Findings & Discussion

  1. From the evidence of the Father, it is quite clear to me that he has not yet accepted and adjusted to the breakdown in the relationship between himself and the Mother.  He blames her totally for that breakdown and it is quite clear that, notwithstanding that he has another partner, the wounds have not yet healed.

  2. The Father stated quite clearly that he does not believe that he is at fault at all for the breakdown in the relationship between himself and the Mother.  It is also clear that he has not forgiven her for forming another relationship.

  3. The Father stated clearly that he does not trust the Mother and that there will always be a certain element of doubt in relation to anything that she does.

  4. The Father believes that there are some basic differences in the parenting styles of himself and the Mother. In this regard, it is clear that he sees her as being more of a disciplinarian, who is likely to use corporal punishment.  On the other hand, the Father is a pacifist and does not believe in any violence whatsoever.  However, I accept that the Mother does not use corporal punishment regularly and I find that in matters of discipline, the difference between them is more imagined than real.

  5. It is also clear that in relation to the children’s education, the Mother and the Father are poles apart.  The Father claims to have very firm views about not wanting to have his children educated in the private school system.  He is a keen supporter of the public school system and his views in relation to this appear to be the product of thirteen years in the Catholic School system and the fact that he is a “devout atheist”. The Father is concerned that the Mother has enrolled E in a non-denominational Christian girls’ school.

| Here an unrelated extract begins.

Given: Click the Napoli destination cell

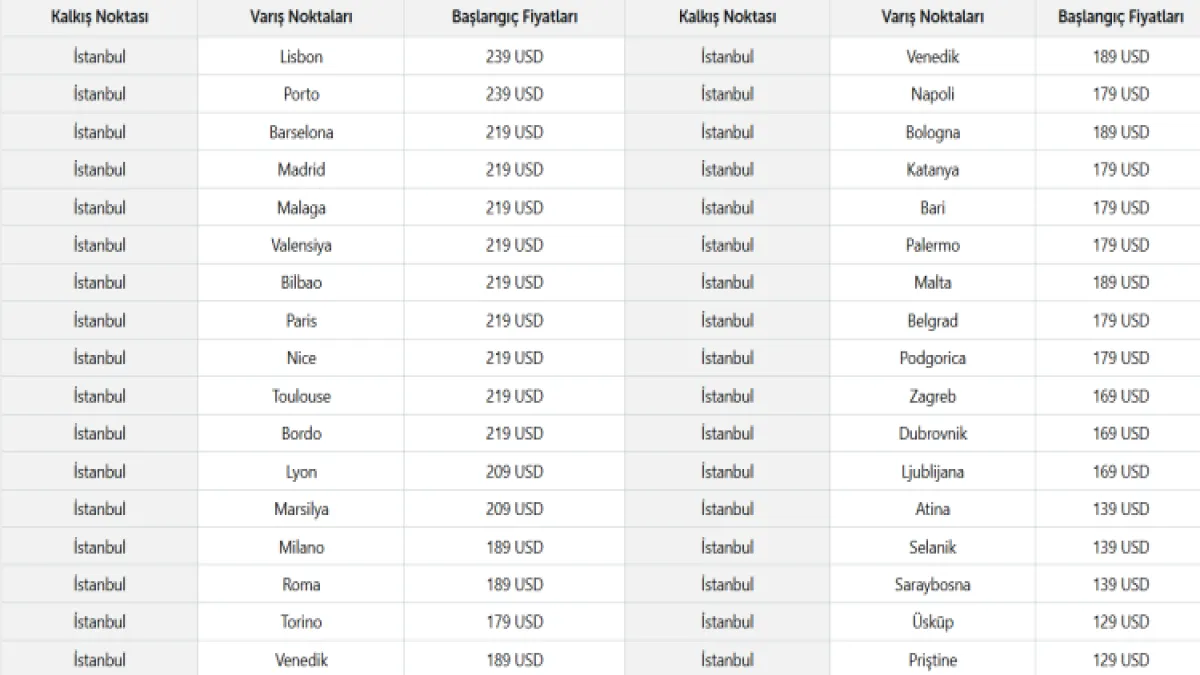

However, other than obtaining the school prospectus, he has not really made enquiries about how much Christian education she will receive.  Further, it became apparent his objections to a Christian education related more to his firm belief that God does not exist than to any opposition to Christian values.  It was quite clear that he did not really object to his children learning Christian values, provided that is not “fundamentalist”.

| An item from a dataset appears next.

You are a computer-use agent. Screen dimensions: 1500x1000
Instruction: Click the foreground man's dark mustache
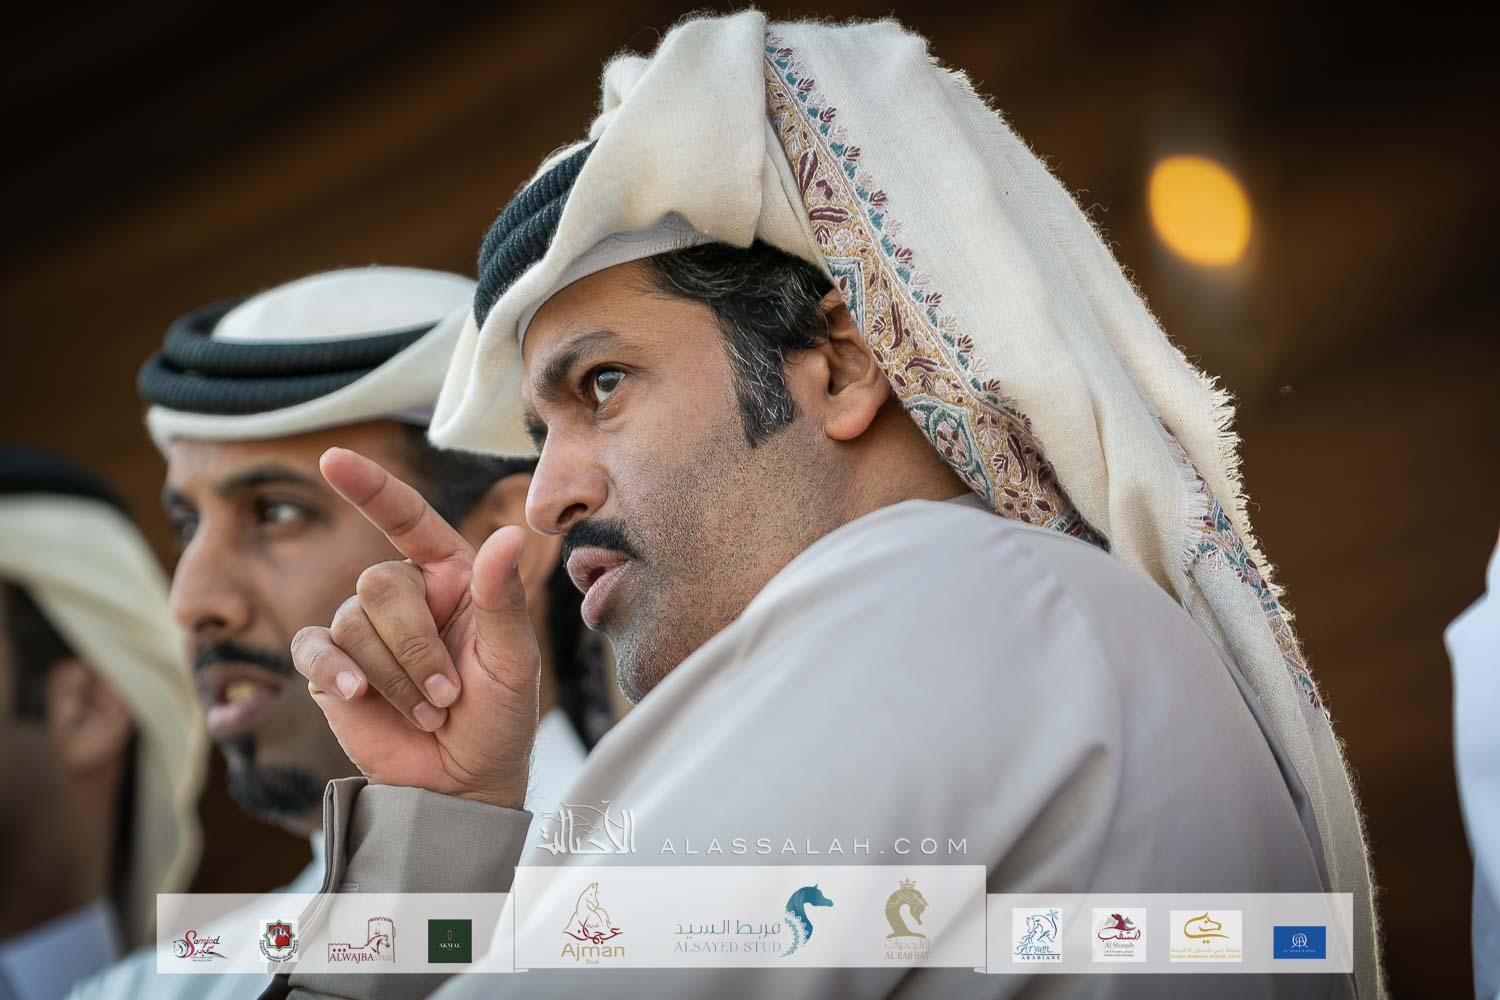(600, 545)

  6. These particular children are fortunate that the Mother’s own father will fund both children’s private school education until they complete their secondary schooling. He sees this as a way of helping his daughter because he helps her siblings in other ways.

  7. The Father made it quite clear that he accepts that E has settled well into the private school that she is attending and it seemed to me that he was not really pressing for her removal from that school.  Indeed, I gained the clear impression that the Father’s main objection to her attending that particular school is the fact that he was not consulted in relation to her enrolment.

  8. The Mother had stated in her affidavit that the Father constantly undermines E’s schooling and calls her school the “poo and wee” school.  The Father says that he did not say that but that when he was discussing with E the fact that the Hawthorn football club’s colours are the same as “poo and wee”, she noted that her school uniform had the same colours.  That may well be how things happened.  However, I find it to be an unusual subject for discussion with a seven year old child, and speaking of the school uniform in such pejorative terms can only make the child think that her father does not think highly of her school.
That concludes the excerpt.